So I've signed up to be a penpal to an intercity 5th grader. For obvious reasons I'm not going to put his name on the interwebs. I think I'll just call him Bob. I mean, it doesn't really matter because I doubt I'll be talking about him that often anyway, so I could change his name and you'll go, wait, wasn't his name Bob? But by then you'll have to go back and find this post, and that's far too much trouble than to just assume you're forgetful and not good at anything but reading something you'll forget anyway.
So they want these letters to be "professional". What kind of kid wants a "professional" letter from some college fuck he's never met? 5th graders are what, between 10 and 11? I know for a fact that I would not want some guy who is practically twice my age sending me something that is like,
Dear Mr. Green,
How are you? I am a psychology major. That means I sit around and learn about how you think and process information.

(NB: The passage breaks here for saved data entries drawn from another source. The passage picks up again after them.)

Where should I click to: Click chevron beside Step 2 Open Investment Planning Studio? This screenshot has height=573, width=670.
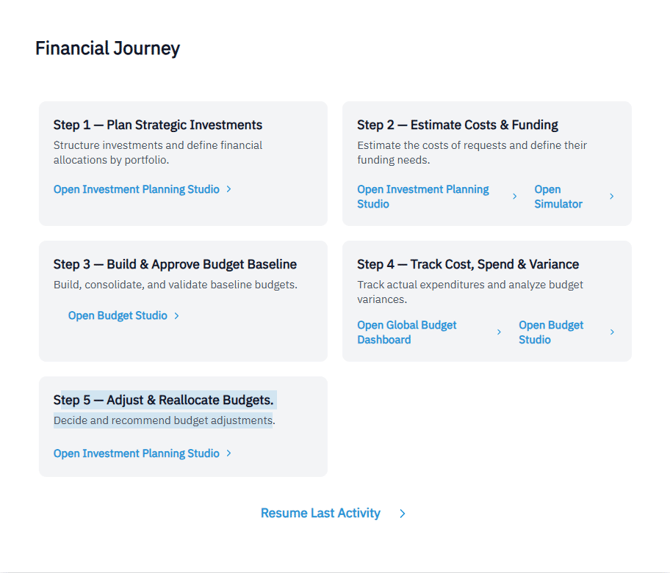coord(515,197)
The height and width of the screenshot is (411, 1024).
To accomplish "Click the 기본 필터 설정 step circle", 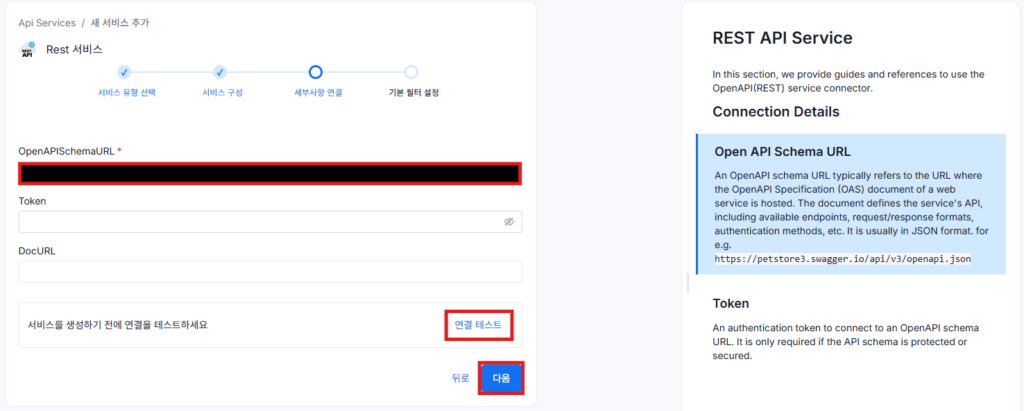I will click(411, 72).
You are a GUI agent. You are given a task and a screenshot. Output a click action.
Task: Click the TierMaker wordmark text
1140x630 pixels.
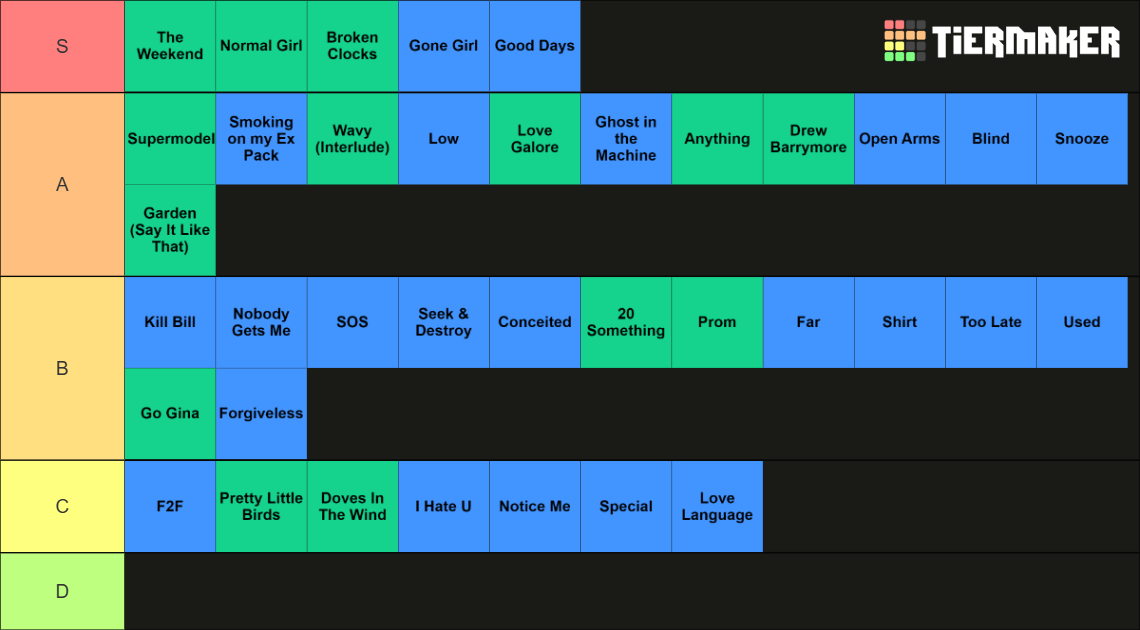pos(1026,41)
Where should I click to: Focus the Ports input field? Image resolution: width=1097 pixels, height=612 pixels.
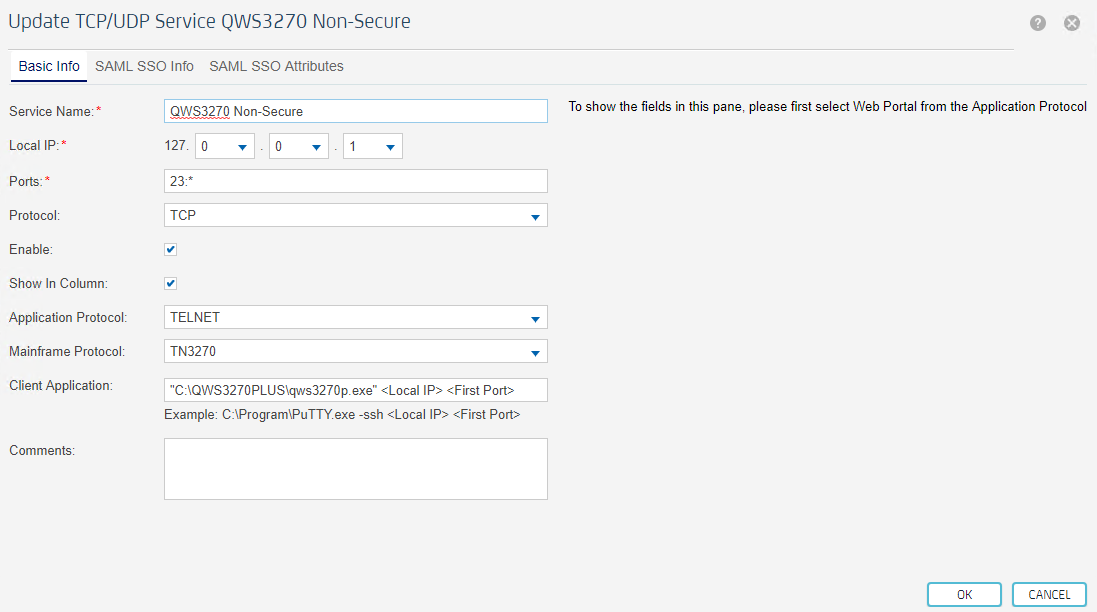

Well, that is all I have to say,
Sincerely,
Mr. Older College Guy
What I would like to get is,
Dear Nathan,
They want me to tell you about how exciting college is for me, but I doubt you care. I know they're reading these letters anyway to make sure I'm not a pedophile (now THAT is something to define for them) so I suppose I should tell you a few things. I'm a psychology major. I don't know what you're home life is like, but if you've seen a therapist that's basically it. If you don't know what I'm talking about, it basically means that I can read your mind. That's right. When you go to college, you too can become psychic over time. It's really fantastic. Unfortunately I can't show you in a letter because you're reading this in the future and I can only read your present mind. Sorry. Anyway, I hope you're enjoying the fuck out of your 5th grade year, because someday you'll be old like I am and wonder if you ever did anything worthwhile 10 years ago. And you'll think, "No. No I have not." But then you could become an engineering major and make a time machine and portal back to as you read this letter and tell yourself to do more (of course I won't bother explaining time/space theories, this letter only needs to be a page) interesting things with your life. I have to get back to studying now, but I'm quite glad to make your acquaintance (if you don't know what that means, it means cybernetic brainwave manipulation, ask your teacher about it)!
Sincerely,
Captain Doctor Nathan Green
And all of my letters would be along those lines. And then maybe I'll draw him a picture. Maybe I'll send him letters that little be little degenerate until his mother finds him crying under his blanket and when his mother asks what is wrong he'll look up at her with big shiny eyes and go, everything is so beautiful.